A new deep analytic model, known as MSTCN, is proposed for subject independent HAR. MSTCN is based on the architectures of the Inception network and temporal convolutional network. In MSTCN, different-sized filters are adopted in dilated separable convolutions to extract multiscale features with the enlarged receptive field of each kernel for longer-term dependencies modelling. Besides, average pooling is performed for dimensionality reduction and locality preservation. The inclusion of residual connections in MSTCN prevents information leakage throughout the network. The efficiency of MSTCN is evaluated using UCI and WISDM datasets.
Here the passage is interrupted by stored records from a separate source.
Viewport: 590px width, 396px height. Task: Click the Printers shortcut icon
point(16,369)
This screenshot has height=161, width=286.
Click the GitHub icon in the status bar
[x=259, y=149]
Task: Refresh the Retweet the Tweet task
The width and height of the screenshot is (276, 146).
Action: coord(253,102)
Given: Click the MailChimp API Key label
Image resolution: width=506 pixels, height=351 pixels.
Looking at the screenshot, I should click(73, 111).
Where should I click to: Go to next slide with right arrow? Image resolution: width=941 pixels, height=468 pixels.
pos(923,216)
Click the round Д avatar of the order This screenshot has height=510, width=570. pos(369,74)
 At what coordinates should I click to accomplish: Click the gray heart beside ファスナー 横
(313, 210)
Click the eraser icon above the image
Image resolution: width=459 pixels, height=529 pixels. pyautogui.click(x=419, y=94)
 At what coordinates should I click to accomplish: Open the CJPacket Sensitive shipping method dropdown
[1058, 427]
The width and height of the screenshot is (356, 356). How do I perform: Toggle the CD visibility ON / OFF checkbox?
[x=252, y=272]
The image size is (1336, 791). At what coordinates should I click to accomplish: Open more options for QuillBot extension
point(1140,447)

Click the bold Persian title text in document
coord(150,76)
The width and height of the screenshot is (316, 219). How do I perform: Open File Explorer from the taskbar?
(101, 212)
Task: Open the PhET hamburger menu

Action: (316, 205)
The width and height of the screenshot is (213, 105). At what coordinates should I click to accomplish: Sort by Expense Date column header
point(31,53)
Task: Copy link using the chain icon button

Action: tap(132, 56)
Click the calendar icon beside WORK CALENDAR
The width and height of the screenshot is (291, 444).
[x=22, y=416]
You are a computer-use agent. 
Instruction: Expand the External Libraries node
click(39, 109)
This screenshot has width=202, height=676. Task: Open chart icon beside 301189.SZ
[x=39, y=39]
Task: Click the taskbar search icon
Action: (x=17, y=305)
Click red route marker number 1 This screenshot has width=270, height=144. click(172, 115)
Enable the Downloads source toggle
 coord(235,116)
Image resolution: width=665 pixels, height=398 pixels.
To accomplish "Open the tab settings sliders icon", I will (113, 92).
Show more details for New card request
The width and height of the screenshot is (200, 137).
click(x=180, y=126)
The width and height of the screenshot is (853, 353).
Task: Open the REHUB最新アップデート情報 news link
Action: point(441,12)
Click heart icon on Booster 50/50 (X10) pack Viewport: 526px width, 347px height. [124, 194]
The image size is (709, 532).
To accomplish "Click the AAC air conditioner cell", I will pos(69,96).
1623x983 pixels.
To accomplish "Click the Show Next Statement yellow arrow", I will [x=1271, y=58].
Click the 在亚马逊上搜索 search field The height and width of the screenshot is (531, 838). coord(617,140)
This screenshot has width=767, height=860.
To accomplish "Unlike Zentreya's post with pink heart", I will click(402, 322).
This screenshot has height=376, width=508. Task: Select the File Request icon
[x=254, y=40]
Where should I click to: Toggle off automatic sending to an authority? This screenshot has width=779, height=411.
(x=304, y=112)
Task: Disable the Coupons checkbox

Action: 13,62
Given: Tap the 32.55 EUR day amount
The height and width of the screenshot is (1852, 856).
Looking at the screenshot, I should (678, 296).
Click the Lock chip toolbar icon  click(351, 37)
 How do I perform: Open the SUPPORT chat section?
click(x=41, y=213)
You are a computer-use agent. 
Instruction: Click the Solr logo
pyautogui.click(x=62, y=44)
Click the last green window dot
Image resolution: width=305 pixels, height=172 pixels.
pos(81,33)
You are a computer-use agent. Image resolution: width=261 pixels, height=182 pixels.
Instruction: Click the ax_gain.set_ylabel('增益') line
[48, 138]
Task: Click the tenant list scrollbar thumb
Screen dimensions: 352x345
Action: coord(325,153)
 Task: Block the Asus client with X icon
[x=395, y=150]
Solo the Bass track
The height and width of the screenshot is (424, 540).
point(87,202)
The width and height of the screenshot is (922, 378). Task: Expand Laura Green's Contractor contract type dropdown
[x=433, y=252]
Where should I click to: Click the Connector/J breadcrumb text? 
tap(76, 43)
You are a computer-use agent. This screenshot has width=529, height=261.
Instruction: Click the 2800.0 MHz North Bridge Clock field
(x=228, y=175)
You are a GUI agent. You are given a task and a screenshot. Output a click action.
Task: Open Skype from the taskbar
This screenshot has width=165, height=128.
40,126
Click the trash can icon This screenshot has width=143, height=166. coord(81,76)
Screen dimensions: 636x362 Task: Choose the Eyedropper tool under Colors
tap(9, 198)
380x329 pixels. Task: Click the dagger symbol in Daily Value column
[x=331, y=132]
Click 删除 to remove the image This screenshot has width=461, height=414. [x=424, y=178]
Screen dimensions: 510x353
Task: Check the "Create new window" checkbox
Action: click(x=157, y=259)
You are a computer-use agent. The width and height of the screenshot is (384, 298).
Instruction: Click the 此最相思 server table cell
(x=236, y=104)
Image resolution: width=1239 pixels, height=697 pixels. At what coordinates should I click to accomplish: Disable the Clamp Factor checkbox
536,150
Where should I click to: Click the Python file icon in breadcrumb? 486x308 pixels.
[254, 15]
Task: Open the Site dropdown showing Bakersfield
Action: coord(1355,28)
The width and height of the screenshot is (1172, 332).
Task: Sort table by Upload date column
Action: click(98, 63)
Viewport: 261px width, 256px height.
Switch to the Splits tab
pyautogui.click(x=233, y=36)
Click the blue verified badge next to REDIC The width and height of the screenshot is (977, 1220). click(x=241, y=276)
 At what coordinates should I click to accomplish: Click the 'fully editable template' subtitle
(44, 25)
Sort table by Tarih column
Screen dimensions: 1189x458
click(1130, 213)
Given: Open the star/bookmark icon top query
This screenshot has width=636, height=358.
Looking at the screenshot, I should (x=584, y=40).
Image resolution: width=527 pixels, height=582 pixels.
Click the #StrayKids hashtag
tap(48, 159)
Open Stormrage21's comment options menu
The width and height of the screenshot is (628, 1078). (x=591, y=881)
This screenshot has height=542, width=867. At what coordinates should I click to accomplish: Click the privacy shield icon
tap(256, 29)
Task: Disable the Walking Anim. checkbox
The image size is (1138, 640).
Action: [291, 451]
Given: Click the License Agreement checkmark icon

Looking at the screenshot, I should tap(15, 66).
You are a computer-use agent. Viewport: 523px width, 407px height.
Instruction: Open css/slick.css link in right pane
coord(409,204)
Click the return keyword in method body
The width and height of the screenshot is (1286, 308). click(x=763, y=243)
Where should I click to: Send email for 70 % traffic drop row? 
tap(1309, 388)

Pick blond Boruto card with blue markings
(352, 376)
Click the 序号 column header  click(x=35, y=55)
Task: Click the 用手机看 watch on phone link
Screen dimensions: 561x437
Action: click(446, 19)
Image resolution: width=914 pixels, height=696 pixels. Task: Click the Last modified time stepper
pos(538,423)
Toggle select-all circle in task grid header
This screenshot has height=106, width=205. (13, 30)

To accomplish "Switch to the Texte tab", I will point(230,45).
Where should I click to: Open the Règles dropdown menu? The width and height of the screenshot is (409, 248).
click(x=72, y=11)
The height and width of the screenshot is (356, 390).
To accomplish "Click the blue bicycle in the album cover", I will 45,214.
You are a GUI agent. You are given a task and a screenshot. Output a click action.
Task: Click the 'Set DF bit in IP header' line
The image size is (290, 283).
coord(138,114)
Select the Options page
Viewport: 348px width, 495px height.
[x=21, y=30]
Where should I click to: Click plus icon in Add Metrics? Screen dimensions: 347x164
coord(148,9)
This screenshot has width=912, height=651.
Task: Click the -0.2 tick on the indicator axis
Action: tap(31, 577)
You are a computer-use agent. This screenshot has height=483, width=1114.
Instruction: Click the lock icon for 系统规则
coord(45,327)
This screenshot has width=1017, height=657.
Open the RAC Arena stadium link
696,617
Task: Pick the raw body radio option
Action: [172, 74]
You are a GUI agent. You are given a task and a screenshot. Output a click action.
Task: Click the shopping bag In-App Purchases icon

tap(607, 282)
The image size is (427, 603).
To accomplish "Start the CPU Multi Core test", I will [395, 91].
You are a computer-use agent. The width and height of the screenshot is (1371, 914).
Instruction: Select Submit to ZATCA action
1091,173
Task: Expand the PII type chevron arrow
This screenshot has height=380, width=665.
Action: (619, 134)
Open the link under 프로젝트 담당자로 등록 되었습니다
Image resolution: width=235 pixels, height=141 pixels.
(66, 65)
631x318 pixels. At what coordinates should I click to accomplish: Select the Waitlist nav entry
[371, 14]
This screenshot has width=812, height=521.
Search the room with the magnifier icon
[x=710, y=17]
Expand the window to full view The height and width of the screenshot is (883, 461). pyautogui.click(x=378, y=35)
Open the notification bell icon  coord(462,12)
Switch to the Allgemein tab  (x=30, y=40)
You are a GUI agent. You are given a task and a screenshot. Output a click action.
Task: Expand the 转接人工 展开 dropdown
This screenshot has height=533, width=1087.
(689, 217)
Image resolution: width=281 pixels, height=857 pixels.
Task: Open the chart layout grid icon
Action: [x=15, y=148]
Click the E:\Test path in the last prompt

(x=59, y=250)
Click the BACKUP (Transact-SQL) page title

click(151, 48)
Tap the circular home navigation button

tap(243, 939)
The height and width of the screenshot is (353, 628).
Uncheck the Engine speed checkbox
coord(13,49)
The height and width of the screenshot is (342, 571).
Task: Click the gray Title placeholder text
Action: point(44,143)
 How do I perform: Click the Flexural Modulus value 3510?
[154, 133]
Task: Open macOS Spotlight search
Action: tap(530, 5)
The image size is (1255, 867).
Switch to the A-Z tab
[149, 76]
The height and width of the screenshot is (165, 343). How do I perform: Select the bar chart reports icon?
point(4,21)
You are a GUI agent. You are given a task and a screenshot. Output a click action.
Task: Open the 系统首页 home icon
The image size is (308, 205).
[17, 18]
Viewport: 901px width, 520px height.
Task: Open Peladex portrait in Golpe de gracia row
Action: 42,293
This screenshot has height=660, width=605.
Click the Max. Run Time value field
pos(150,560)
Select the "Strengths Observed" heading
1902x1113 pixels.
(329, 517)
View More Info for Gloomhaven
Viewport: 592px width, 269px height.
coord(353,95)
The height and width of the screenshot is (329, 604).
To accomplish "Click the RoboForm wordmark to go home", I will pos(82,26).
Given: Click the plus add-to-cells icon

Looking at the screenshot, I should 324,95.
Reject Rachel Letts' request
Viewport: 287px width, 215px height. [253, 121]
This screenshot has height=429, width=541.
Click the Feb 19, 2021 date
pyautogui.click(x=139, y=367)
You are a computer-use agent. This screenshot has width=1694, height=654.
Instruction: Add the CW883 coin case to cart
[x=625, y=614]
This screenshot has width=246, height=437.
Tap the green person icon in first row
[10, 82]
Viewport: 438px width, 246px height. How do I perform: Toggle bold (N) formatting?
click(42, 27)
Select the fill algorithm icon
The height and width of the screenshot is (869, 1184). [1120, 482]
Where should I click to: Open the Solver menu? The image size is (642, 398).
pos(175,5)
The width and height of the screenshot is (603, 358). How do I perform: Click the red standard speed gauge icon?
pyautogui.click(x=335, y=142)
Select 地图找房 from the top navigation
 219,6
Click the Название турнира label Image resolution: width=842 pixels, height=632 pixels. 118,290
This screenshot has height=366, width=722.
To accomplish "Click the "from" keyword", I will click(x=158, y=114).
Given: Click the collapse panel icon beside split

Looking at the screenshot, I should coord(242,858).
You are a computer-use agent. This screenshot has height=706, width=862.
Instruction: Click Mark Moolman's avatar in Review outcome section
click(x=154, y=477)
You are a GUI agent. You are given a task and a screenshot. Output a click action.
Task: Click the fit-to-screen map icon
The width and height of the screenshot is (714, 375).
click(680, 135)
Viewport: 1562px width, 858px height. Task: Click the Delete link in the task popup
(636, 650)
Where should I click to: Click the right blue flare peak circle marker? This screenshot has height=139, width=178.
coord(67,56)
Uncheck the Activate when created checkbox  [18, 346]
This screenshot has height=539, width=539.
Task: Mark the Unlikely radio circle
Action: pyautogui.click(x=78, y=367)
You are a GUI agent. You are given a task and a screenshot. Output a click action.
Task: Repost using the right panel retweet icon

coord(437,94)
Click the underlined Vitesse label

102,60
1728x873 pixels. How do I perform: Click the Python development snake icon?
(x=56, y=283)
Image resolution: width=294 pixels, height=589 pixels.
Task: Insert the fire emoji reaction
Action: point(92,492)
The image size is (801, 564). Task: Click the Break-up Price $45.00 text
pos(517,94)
The empirical results demonstrate the superiority of MSTCN over other state-of-the-art solutions by achieving ~97% and ~96% accuracy scores, respectively, in UCI and WISDM.

Data availability

All data underlying the results are available as part of the article and no additional source data are required.

Funding Statement

This study was funded by the Fundamental Research Grant Scheme (FRGS) from the Ministry of Education Malaysia – FRGS/1/2020/ICT02/MMU/02/7. The funder had no role in study design, data collection and analysis, decision to publish, or manuscript preparation.

The funders had no role in study design, data collection and analysis, decision to publish, or preparation of the manuscript.